In the first published discussion of the Trossingen Plateosaurus finds, Fraas suggested that only miring in mud allowed the preservation of the single complete skeleton then known.[33] Similarly, Jaekel interpreted the Halberstadt finds as animals that waded too deep into swamps, became mired and drowned.[8] He interpreted partial remains as having been transported into the deposit by water, and strongly refuted a catastrophic accumulation. In contrast, von Huene interpreted the sediment as aeolian deposits, with the weakest animals, mostly juveniles, succumbing to the harsh conditions in the desert and sinking into the mud of ephemeral water holes.[10] He argued that the completeness of many finds indicated that transport did not happen, and saw partial individuals and isolated bones as results of weathering and trampling. Seemann developed a different scenario, in which Plateosaurus herds congregated on large water holes, and some herd members got pushed in. Light animals managed to get free, heavy ones got stuck and died.[34]

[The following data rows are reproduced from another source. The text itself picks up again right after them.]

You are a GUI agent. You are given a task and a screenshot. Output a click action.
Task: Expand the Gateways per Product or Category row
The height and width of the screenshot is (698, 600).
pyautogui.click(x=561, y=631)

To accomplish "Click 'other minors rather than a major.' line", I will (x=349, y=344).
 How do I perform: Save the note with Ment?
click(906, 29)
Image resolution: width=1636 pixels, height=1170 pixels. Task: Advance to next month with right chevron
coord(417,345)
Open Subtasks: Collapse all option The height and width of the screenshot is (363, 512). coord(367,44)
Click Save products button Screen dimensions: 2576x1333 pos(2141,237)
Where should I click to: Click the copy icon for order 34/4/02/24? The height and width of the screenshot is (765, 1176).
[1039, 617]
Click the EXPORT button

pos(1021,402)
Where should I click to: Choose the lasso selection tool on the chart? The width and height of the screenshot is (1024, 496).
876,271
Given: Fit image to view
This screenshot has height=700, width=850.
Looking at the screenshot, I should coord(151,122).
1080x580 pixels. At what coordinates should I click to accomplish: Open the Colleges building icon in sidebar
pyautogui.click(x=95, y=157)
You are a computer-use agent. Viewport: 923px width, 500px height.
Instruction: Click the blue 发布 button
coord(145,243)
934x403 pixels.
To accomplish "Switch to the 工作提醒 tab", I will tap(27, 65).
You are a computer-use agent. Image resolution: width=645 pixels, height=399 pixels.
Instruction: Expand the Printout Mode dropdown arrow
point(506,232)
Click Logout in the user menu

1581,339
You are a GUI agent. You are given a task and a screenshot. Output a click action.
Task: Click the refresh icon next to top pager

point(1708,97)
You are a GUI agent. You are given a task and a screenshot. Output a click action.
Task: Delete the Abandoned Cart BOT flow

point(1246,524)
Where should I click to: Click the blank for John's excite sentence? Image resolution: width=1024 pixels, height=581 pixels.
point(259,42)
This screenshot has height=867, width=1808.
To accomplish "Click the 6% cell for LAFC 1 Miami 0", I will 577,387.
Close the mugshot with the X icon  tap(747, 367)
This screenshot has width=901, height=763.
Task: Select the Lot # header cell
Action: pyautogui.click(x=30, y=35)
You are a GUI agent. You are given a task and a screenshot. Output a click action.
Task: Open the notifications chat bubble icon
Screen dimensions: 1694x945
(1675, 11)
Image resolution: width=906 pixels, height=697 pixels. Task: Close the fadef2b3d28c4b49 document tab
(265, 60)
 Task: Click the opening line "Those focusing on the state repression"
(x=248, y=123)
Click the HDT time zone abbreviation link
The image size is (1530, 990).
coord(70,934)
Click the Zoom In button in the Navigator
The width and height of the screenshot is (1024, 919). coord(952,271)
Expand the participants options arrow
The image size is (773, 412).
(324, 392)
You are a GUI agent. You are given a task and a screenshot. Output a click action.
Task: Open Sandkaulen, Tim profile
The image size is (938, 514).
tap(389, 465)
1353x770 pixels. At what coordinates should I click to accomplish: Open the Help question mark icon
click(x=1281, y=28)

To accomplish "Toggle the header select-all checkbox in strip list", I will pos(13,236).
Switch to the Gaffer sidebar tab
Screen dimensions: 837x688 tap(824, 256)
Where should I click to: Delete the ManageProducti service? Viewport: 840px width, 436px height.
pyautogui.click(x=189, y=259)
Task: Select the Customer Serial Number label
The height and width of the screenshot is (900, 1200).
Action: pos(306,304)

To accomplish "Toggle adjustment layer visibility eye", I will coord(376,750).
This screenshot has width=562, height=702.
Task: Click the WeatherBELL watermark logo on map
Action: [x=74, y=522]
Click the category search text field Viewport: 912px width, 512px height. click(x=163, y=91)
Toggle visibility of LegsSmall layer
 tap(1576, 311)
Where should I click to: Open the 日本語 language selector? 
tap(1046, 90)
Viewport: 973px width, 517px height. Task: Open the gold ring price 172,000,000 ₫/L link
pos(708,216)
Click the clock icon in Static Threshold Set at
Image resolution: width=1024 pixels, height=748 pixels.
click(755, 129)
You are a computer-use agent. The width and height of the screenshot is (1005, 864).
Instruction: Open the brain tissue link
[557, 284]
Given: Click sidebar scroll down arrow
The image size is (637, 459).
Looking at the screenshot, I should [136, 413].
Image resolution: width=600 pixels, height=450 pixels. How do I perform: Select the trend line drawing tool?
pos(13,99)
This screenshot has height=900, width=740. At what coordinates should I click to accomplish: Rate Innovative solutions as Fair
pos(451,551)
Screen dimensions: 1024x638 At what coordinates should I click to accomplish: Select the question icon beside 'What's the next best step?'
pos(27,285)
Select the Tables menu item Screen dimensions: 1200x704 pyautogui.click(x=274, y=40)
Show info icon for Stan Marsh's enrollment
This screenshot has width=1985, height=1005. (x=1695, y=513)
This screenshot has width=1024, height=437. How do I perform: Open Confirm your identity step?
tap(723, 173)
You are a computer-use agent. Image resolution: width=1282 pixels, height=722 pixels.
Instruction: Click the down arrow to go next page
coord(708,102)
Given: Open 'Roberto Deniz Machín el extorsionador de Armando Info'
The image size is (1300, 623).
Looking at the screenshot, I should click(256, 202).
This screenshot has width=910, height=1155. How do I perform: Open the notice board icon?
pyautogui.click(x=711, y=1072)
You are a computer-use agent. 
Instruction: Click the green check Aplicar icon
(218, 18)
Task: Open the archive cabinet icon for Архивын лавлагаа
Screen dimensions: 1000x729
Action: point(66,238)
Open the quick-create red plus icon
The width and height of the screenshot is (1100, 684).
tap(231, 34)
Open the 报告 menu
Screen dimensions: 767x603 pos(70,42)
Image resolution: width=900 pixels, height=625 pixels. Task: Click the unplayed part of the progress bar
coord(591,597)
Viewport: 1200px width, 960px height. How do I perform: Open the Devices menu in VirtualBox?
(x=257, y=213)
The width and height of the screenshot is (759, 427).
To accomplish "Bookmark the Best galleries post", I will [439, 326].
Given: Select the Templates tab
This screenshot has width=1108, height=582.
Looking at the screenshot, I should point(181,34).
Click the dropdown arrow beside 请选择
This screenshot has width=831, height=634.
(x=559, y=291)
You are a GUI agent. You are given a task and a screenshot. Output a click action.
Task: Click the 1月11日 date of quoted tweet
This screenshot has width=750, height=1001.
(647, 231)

A different school of thought developed almost half a century later, with Weishampel suggesting that the skeletons from the lower layers stemmed from a herd that died catastrophically in a mudflow, while those in the upper layers accumulated over time. Weishampel explained the curious monospecific assemblage by theorizing that Plateosaurus were common during this period.[11] This theory was erroneously attributed to Seemann in a popular account of the plateosaurs in the collection of the Institute and Museum for Geology and Paleontology, University of Tübingen,[35] and has since become the standard explanation on most internet sites and in popular books on dinosaurs. Rieber proposed a more elaborate scenario, which included the animals dying of thirst or starvation, and being concentrated by mudflows.[36]

Current interpretation

A detailed re-assessment of the taphonomy by palaeontologist Martin Sander of the University of Bonn, Germany, found that the mud-miring hypothesis first suggested by Fraas[33] is true: animals above a certain body weight sank into the mud, which was further liquidified by their attempts to free themselves. This scenario, similar to that proposed for the famous Rancho La Brea Tar Pits, is the only one explaining all taphonomic data. The degree of completeness of the carcasses was not influenced by transport, which is obvious from the lack of indications for transport before burial, but rather by how much the dead animals were scavenged. Juveniles of Plateosaurus and other taxa of herbivores were too light to sink into the mud, or managed to extract themselves, and were thus not preserved. Similarly, the scavenging theropods were not trapped due to their lower body weights, combined with a proportionally larger footprint. There is no indication of herding, nor of catastrophic burial of such a herd, or catastrophic accumulation of animals that previously died isolated elsewhere.


Posture and gait

Example of a P. engelhardti cast (of specimen SMNS13200) mounted in the outdated quadrupedal pose, Staatliches Museum für Naturkunde Stuttgart (Museum am Löwentor)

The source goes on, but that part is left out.